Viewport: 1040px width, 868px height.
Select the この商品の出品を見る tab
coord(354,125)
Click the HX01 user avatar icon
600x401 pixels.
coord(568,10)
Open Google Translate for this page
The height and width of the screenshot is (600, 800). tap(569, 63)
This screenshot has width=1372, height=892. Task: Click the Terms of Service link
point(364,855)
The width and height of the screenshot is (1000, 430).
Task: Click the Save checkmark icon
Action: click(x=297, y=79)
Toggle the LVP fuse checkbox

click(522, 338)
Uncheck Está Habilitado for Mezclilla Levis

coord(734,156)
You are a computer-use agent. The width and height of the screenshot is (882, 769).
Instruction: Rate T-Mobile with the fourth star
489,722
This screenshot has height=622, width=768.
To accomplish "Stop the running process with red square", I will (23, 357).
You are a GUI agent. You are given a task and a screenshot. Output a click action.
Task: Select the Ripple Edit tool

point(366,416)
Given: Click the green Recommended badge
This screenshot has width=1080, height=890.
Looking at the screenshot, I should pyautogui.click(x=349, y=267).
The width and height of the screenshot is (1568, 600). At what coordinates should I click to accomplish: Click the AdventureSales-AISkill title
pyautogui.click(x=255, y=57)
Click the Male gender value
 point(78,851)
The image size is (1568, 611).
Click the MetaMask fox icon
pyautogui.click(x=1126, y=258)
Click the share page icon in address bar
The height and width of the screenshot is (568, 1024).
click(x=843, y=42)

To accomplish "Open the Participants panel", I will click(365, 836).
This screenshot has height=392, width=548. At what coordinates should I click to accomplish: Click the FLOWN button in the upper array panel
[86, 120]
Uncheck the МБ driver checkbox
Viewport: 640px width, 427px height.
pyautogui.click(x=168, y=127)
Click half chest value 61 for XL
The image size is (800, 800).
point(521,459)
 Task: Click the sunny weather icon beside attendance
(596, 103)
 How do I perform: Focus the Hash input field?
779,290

*REQUIRED ACTION*
Spot the lines above that mention "agent" and copy them.

*RESPONSE*
You are a computer-use agent. The width and height of the screenshot is (882, 769).
You are a GUI agent. You are given a task and a screenshot. Output a click action.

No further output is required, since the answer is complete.